Role Play, Clara Drummond (trans. Daniel Hahn)
So much happens in this dark, semi-satirical, stream-of-consciousness novela that I keep forgetting it is just over 100 pages. It takes place within the upper echelons of Brazilian society, where the very-rich do everything they can to compete with the super-rich (from sending their children to elite universities abroad to ignoring sexual misconduct against their kid). Vivian is one of the merely very-rich and makes some half-assed attempts to abandon her milieu for a more middle-class one, but mostly chooses to be very cynical about it and enjoy her proximity to good parties and drugs. She’s somewhat class-conscious and genuinely feels bad about rampant racism in her country, but she isn’t going to do anything about it. You do not like her, per se, but she is a compelling, pithy narrator. The fairly harrowing ending indicates Drummond might be readier to embrace a “burn it all down” ethos than the rest of the book suggests—but it works, and it kept me thinking.

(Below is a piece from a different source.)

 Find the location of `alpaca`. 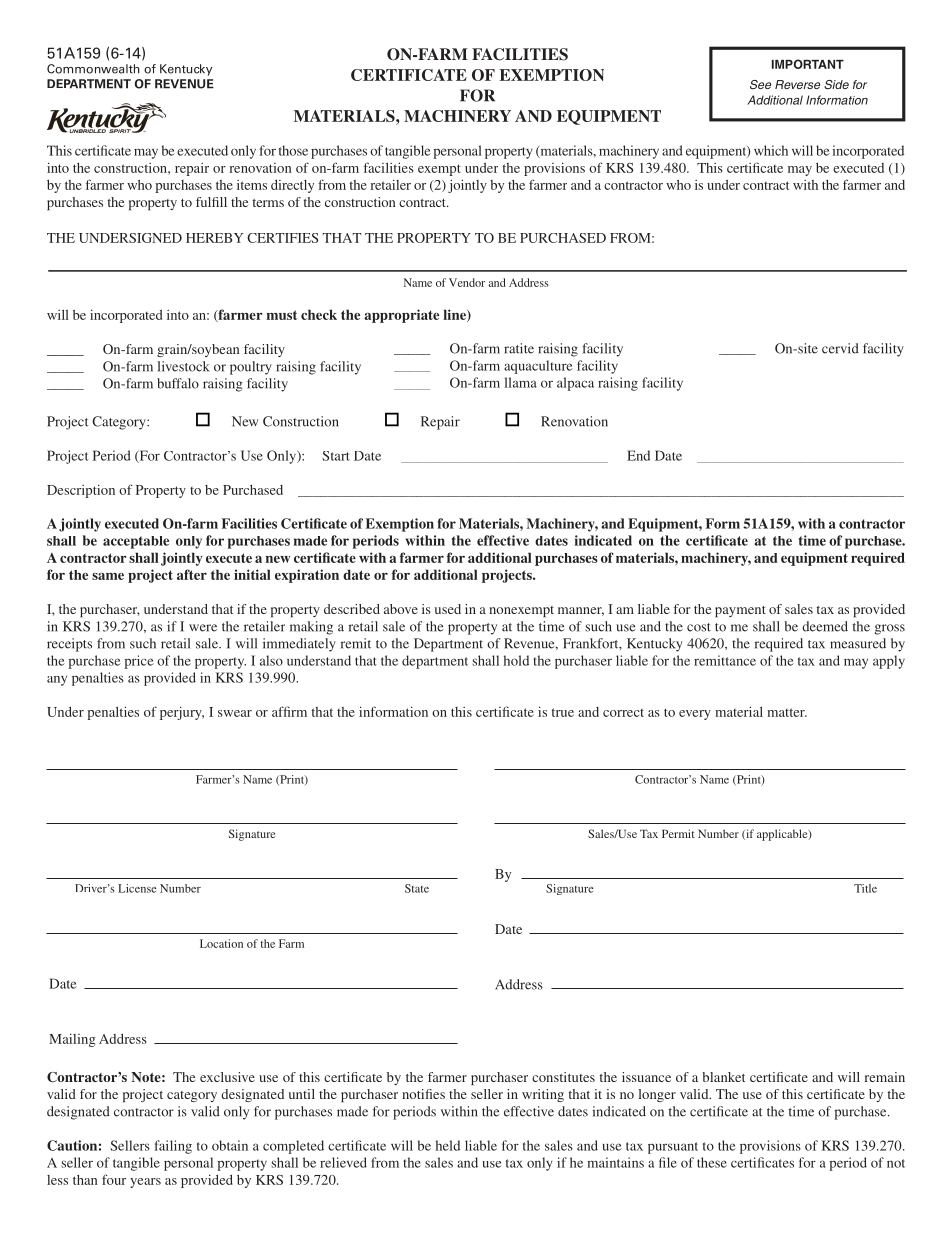

alpaca is located at coordinates (575, 384).
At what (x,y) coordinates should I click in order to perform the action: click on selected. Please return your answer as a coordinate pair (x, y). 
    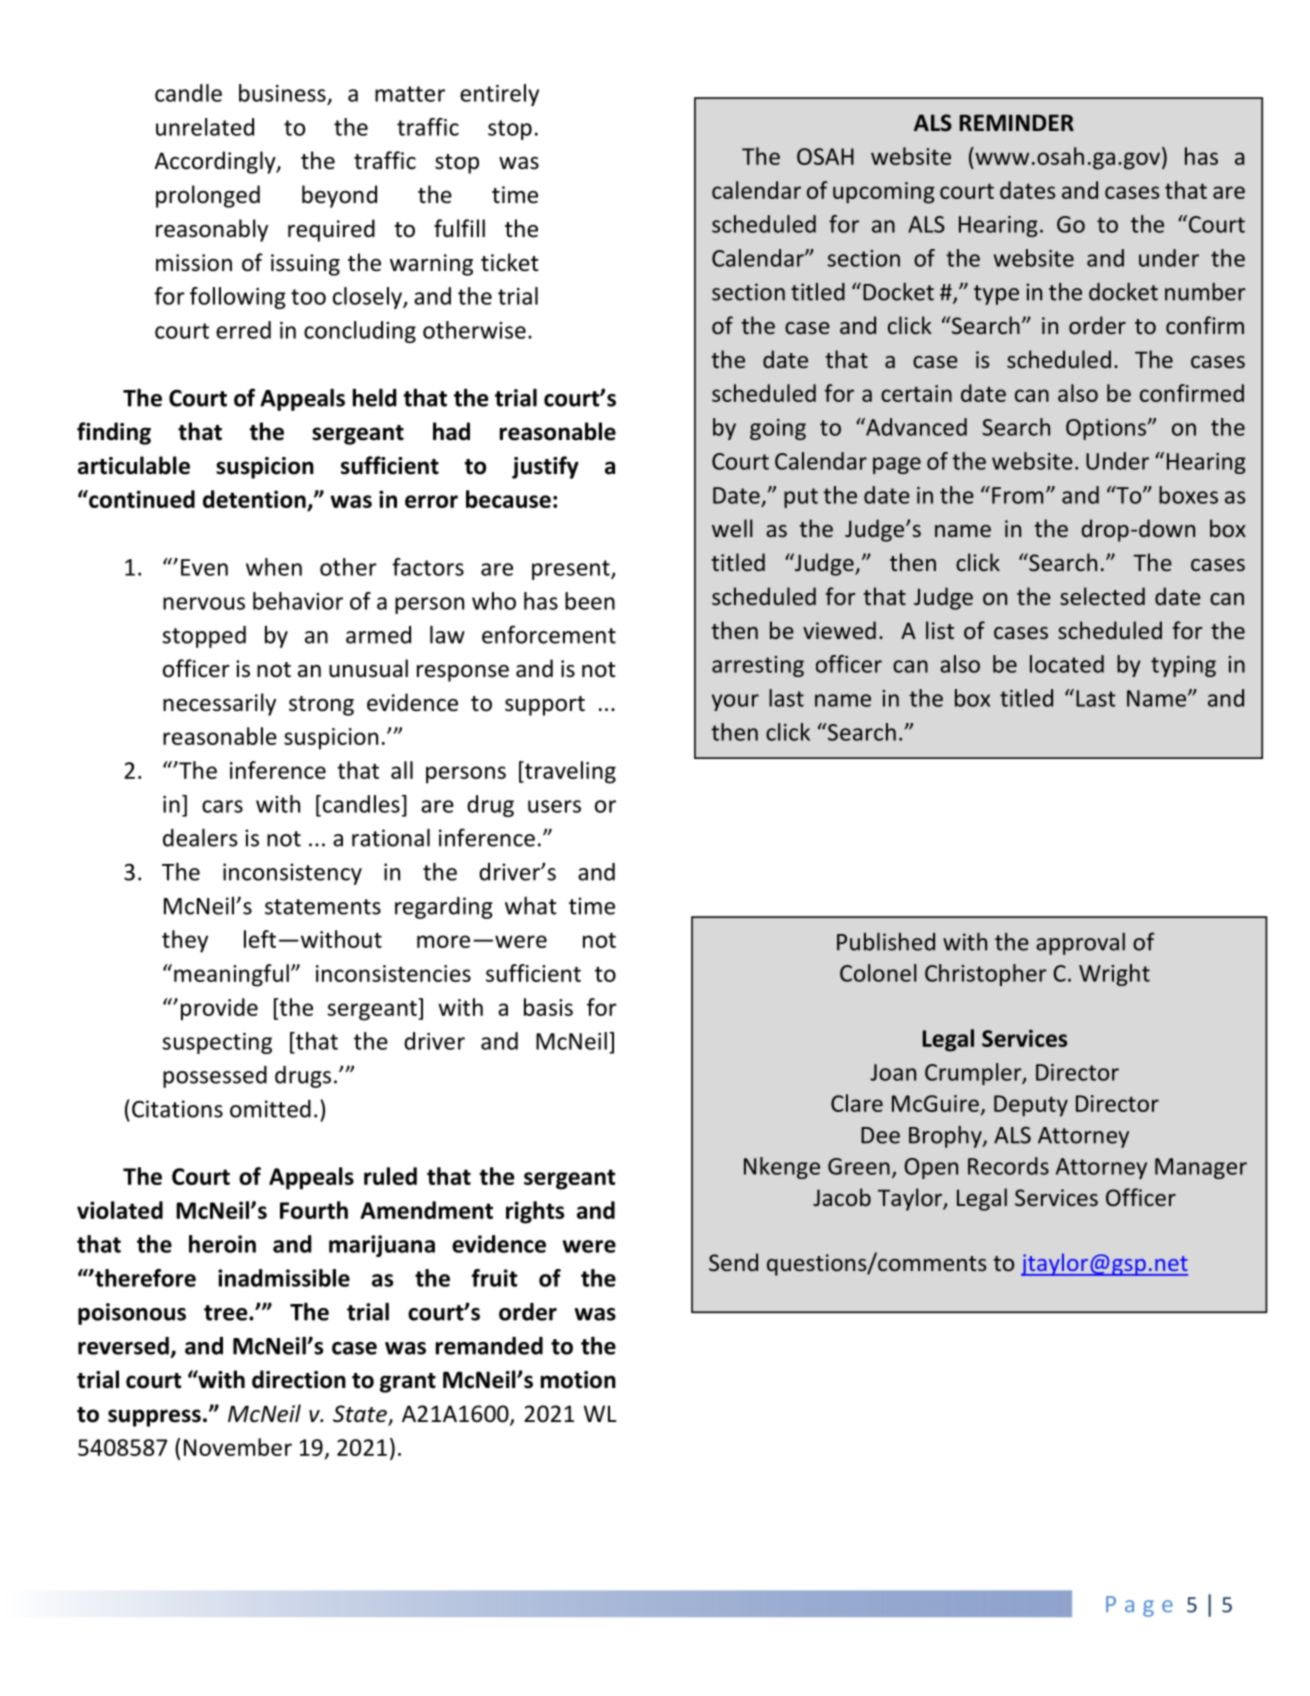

Dead Weight: Essays on Hunger and Harm, Emmeline Clein
I wrote a full piece about Dead Weight in March, so I’ll direct you there for a lengthier discussion of why you should read it, but the TLDR is: Eating disorders are so much more complicated—and interesting!—than fearmongering discussions in the media let on. Clein is a defender of those seeking comfort in eating disorder chatrooms, and is angry at a system that’s all too quick to write off young women in favor of maximizing profits for health insurance companies. (Sound familiar?)
This is a radicalizing, solidarity-building book by, for, and about people with eating disorders. “I’m trying to find out what might happen if we blame someone other than each other and ourselves for a change,” Clein writes.
Stone Yard Devotional, Charlotte Wood
Our nameless narrator—an accidental pattern on this list—is an older woman (either old middle age or young old age; I will not wade into the muddy waters of age discourse) who is obliquely discouraged in her environmentalism work and completely disengaged from her marriage (or, you could ask, is her marriage disengaged from her?), and visits a convent for a solo retreat of some sort. She leaves, but returns shortly thereafter for good, becoming a nun despite being apathetic, at best, about the concept of god.
This was another title on the Booker shortlist this year and, even though it’s already out in the U.K., it doesn’t come out in the U.S. until February 11. So, do future you a favor and pre-order it, and then sometime in the bleak midwinter a package will arrive that you’ll probably have forgotten about, and you’ll have a deeply engaging, somewhat mystical book to get you through.